Cruise bookings haven’t dropped since the Costa Concordia capsized off the coast of Italy last week, an industry executive said, while calling for a review of safety procedures.
There has been no reduction in activity so far since the Jan. 13 grounding that killed at least 11 people and left 20 passengers and crew missing, Christine Duffy, president and chief executive officer of the Cruise Lines International Association, said at a briefing in London today.
Duffy said large cruise ships are safe and called for a review of regulations by the International Maritime Organization following the investigation into the accident that led the 290-meter (951 feet) Costa Concordia carrying 4,200 passengers and crew to run aground.
“It’s quite easy to jump to the conclusion that big ships, with a large number of passengers and crew, are by definition riskier,” said Alan Massey, chief executive officer of the U.K. Maritime and Coastguard Agency. “Safety standards have kept pace” with bigger ships and stability standards are the same as on smaller vessels.

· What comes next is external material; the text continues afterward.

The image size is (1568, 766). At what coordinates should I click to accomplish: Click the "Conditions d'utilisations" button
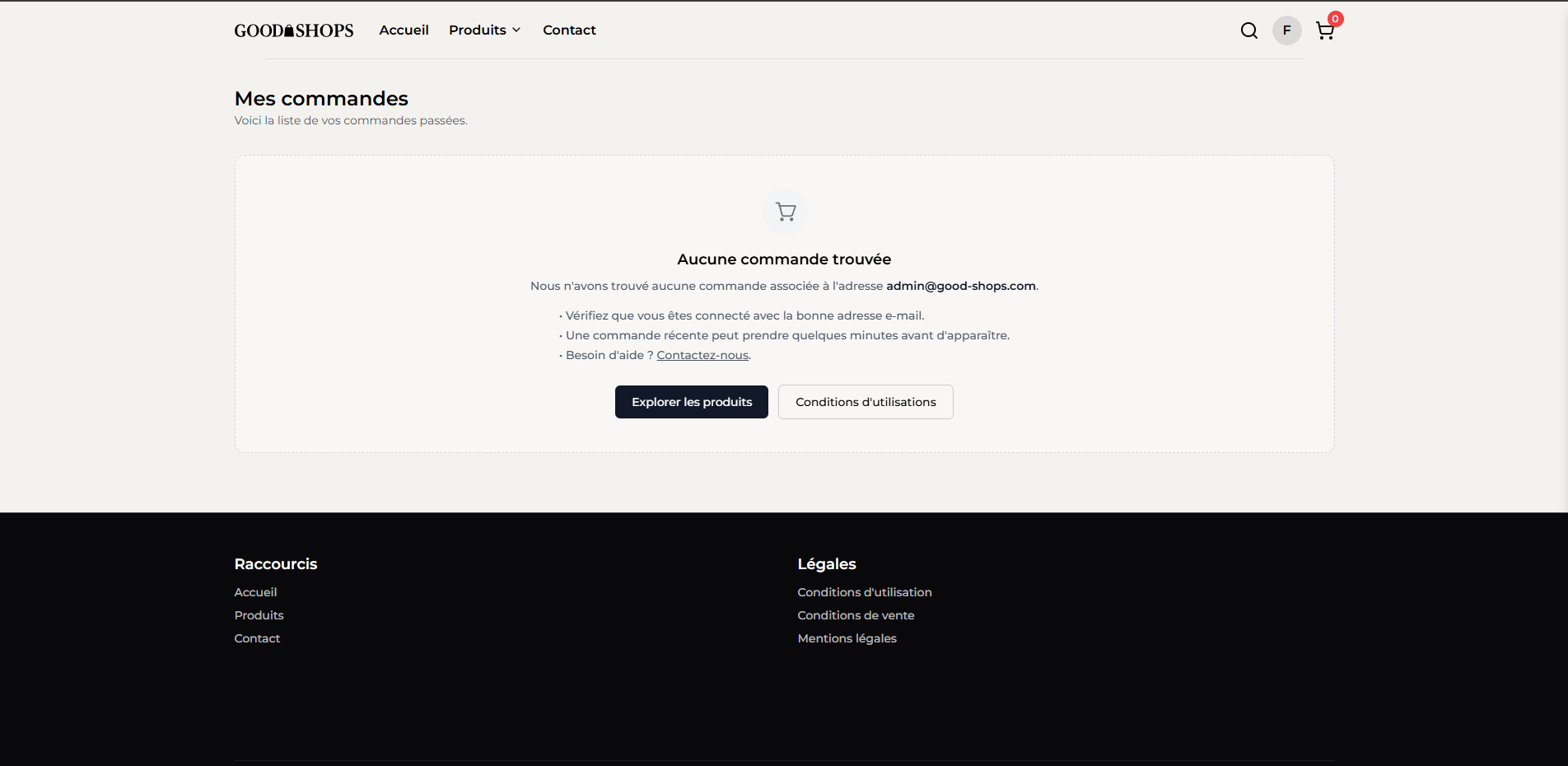865,402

Bigger ships may have safety advantages by offering larger platforms to organize evacuations, capacity to store life jackets directly on deck at emergency assembly points and more powerful rescue boats, the association said.
Drills Before Departure
The cruise industry might implement rules after the disaster to require passengers to take part in emergency drills before a ship leaves port, said Bill Wright, a safety and maritime expert for the cruise association and former captain of one of the world’s largest cruise ships, Royal Carribbean Cruises Ltd.’s “Oasis of the Seas.”
The Concordia’s captain, Francesco Schettino, was placed under house arrest on Jan. 17 for allegedly causing the shipwreck and abandoning the ship, court documents show.
No international law requires a captain to leave the ship last, though a “myth” has become an expectation, Massey said.
“As a professional captain I find it very hard to understand what circumstances might have led this captain to decide to leave his vessel,” Wright said. Under some circumstances, including loss of communications, it may make sense for a captain to direct a rescue operation from a nearby vessel though “moving yourself from a ship to a rocky island doesn’t seem to offer that advantage,” he added.